**What is needed**
Provide an exact copy of the lines from the beginning of the records through the line that includes "Mute audio in the Game view", and of no others.

━━━ Input data

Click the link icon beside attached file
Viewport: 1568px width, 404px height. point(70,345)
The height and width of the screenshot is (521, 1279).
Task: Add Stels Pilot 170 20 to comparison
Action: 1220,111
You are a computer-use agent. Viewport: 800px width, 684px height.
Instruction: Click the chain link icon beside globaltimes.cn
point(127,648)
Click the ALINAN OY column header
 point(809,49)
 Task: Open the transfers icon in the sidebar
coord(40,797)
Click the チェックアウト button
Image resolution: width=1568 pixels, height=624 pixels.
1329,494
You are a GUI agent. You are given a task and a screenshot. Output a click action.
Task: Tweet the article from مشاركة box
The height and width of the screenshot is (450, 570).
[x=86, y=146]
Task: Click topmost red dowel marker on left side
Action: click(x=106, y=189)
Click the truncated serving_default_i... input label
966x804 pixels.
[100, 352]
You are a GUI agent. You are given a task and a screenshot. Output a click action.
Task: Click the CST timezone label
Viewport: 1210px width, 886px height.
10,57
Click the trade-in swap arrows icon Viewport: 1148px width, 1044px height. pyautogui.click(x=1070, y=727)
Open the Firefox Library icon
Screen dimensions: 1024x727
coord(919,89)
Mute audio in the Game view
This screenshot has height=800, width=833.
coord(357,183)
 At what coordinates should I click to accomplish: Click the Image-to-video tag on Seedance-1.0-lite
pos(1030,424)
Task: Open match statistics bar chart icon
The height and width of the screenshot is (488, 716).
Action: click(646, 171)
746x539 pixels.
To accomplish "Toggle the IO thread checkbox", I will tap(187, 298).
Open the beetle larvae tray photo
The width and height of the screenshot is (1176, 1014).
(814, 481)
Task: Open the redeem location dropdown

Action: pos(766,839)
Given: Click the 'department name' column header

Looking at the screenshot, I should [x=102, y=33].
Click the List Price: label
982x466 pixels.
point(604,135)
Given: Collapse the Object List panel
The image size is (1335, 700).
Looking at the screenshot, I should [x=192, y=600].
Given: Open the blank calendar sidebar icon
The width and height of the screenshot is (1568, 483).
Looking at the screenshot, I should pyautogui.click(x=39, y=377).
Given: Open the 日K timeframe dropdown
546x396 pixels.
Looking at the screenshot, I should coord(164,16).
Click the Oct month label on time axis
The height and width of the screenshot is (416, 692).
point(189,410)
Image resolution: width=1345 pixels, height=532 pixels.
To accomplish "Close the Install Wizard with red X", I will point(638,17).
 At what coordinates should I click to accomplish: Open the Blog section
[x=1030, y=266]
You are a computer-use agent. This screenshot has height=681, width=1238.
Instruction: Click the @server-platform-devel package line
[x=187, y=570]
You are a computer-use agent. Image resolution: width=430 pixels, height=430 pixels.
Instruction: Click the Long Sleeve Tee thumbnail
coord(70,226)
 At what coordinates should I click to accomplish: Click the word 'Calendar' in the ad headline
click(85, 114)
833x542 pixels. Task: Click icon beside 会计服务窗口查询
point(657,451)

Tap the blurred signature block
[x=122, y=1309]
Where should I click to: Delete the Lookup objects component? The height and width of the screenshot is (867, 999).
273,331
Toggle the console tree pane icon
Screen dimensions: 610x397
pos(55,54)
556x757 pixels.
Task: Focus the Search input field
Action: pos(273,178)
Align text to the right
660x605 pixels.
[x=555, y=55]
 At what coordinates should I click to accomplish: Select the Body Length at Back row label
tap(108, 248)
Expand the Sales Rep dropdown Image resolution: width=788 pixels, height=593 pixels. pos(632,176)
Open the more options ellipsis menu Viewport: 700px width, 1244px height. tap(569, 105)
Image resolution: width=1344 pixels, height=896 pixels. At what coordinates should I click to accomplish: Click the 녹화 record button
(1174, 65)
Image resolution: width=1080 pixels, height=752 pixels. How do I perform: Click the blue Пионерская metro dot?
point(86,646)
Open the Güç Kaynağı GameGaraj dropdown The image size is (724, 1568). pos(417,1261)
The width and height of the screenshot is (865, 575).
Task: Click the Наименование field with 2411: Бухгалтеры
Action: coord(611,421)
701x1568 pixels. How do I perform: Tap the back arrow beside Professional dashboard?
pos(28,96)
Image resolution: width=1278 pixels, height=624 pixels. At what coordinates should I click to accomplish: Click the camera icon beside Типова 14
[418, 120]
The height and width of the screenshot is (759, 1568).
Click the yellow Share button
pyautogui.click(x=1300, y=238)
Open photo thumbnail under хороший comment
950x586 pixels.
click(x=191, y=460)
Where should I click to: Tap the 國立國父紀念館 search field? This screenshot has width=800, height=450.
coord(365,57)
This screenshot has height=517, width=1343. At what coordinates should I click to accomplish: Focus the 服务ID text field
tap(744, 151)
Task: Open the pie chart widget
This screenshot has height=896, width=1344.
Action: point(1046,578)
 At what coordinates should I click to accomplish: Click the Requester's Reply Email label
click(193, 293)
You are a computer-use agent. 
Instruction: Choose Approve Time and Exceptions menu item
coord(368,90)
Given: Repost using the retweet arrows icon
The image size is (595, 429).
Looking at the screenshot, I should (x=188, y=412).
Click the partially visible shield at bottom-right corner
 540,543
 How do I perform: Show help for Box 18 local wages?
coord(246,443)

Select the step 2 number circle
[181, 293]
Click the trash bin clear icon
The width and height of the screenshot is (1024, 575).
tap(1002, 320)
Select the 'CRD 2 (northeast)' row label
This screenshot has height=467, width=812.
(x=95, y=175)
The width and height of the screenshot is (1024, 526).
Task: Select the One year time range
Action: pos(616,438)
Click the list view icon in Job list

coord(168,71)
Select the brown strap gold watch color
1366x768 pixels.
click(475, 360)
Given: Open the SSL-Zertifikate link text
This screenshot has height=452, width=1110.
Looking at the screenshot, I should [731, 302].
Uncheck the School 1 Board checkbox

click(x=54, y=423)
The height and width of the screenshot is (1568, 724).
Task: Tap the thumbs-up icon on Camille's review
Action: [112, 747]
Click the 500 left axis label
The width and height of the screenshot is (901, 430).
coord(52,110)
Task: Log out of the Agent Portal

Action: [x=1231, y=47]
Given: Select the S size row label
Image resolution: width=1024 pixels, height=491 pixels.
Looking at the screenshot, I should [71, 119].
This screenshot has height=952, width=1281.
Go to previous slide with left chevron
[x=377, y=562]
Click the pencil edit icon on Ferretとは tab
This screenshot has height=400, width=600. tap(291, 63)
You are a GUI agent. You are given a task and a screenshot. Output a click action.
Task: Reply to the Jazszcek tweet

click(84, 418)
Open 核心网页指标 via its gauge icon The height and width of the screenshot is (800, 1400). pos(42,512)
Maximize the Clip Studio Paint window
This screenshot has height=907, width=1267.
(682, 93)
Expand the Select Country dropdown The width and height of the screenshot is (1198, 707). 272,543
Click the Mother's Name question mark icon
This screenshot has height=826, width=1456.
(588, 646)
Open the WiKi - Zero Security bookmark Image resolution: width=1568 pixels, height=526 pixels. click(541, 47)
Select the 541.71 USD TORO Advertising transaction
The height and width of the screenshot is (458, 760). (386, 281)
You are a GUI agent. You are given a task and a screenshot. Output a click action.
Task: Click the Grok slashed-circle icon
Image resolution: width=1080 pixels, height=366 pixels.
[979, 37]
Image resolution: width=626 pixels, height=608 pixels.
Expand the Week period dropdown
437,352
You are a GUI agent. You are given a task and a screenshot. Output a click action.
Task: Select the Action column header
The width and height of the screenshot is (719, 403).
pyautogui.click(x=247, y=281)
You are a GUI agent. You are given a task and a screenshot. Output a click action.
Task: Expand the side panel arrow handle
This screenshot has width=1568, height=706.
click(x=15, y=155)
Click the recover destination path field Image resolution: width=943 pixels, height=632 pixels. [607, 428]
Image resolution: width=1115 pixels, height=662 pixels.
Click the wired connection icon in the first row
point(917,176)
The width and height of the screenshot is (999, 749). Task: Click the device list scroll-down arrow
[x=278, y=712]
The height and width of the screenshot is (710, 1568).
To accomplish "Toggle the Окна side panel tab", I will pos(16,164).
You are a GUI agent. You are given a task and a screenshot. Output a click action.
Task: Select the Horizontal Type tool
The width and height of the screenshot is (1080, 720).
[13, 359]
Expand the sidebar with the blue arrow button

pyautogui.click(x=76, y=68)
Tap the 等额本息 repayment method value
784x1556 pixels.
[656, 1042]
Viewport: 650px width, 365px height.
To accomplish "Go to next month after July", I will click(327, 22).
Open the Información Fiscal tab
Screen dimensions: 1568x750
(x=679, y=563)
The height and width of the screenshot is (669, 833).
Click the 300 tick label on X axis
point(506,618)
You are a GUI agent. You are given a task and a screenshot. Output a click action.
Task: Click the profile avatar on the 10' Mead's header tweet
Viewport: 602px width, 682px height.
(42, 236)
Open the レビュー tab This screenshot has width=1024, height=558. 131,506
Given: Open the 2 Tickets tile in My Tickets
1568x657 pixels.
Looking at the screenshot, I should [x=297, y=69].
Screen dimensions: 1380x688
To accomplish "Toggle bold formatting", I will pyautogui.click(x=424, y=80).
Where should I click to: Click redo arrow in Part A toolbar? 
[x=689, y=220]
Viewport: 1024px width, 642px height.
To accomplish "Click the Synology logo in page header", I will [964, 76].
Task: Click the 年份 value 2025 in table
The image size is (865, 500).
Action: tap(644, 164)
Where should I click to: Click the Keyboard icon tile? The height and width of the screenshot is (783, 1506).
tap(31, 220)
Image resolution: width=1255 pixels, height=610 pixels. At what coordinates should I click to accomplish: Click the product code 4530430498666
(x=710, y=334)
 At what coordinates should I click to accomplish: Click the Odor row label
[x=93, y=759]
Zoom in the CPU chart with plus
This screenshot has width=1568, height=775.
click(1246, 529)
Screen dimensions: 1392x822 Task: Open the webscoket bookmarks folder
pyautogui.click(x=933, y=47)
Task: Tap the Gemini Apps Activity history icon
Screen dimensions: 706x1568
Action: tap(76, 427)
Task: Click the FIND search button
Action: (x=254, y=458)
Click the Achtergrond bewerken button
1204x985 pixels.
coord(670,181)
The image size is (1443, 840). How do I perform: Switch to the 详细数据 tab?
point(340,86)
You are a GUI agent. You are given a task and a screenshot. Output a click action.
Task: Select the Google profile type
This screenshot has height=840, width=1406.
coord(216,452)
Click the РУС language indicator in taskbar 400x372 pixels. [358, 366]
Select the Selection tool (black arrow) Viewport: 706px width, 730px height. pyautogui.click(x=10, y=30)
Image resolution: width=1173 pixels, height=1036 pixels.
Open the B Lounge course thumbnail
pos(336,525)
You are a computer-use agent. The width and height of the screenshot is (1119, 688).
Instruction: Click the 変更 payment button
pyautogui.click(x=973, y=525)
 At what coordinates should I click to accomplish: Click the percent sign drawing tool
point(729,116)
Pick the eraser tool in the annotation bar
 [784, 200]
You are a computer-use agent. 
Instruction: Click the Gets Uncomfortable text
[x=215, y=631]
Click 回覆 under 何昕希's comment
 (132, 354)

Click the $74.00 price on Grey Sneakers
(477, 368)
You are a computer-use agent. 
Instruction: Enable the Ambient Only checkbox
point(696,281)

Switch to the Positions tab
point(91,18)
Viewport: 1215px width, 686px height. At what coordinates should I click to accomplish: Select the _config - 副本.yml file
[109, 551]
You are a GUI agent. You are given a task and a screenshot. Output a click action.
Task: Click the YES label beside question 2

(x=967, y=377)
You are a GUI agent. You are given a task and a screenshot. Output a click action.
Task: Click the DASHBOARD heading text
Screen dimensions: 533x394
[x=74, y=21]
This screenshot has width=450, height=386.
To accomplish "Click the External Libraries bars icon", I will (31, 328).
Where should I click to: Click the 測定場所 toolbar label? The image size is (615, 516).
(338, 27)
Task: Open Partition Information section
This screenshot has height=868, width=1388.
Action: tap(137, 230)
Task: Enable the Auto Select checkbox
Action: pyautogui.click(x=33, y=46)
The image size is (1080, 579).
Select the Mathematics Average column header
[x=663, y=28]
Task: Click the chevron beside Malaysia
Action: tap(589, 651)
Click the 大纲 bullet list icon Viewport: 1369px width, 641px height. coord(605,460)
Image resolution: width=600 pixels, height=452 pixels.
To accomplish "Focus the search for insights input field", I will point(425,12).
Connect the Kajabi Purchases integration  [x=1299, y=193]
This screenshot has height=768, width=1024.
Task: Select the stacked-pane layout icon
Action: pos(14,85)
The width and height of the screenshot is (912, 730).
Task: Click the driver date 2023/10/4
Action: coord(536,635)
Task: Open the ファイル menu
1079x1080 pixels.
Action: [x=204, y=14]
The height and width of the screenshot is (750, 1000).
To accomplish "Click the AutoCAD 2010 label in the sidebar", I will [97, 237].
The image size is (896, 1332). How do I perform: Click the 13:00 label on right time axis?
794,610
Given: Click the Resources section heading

━━━━━━

**Reply**
Click the link icon beside attached file
Viewport: 1568px width, 404px height. point(70,345)
The height and width of the screenshot is (521, 1279).
Task: Add Stels Pilot 170 20 to comparison
Action: 1220,111
You are a computer-use agent. Viewport: 800px width, 684px height.
Instruction: Click the chain link icon beside globaltimes.cn
point(127,648)
Click the ALINAN OY column header
 point(809,49)
 Task: Open the transfers icon in the sidebar
coord(40,797)
Click the チェックアウト button
Image resolution: width=1568 pixels, height=624 pixels.
1329,494
You are a GUI agent. You are given a task and a screenshot. Output a click action.
Task: Tweet the article from مشاركة box
The height and width of the screenshot is (450, 570).
[x=86, y=146]
Task: Click topmost red dowel marker on left side
Action: click(x=106, y=189)
Click the truncated serving_default_i... input label
966x804 pixels.
[100, 352]
You are a GUI agent. You are given a task and a screenshot. Output a click action.
Task: Click the CST timezone label
Viewport: 1210px width, 886px height.
10,57
Click the trade-in swap arrows icon Viewport: 1148px width, 1044px height. pyautogui.click(x=1070, y=727)
Open the Firefox Library icon
Screen dimensions: 1024x727
coord(919,89)
Mute audio in the Game view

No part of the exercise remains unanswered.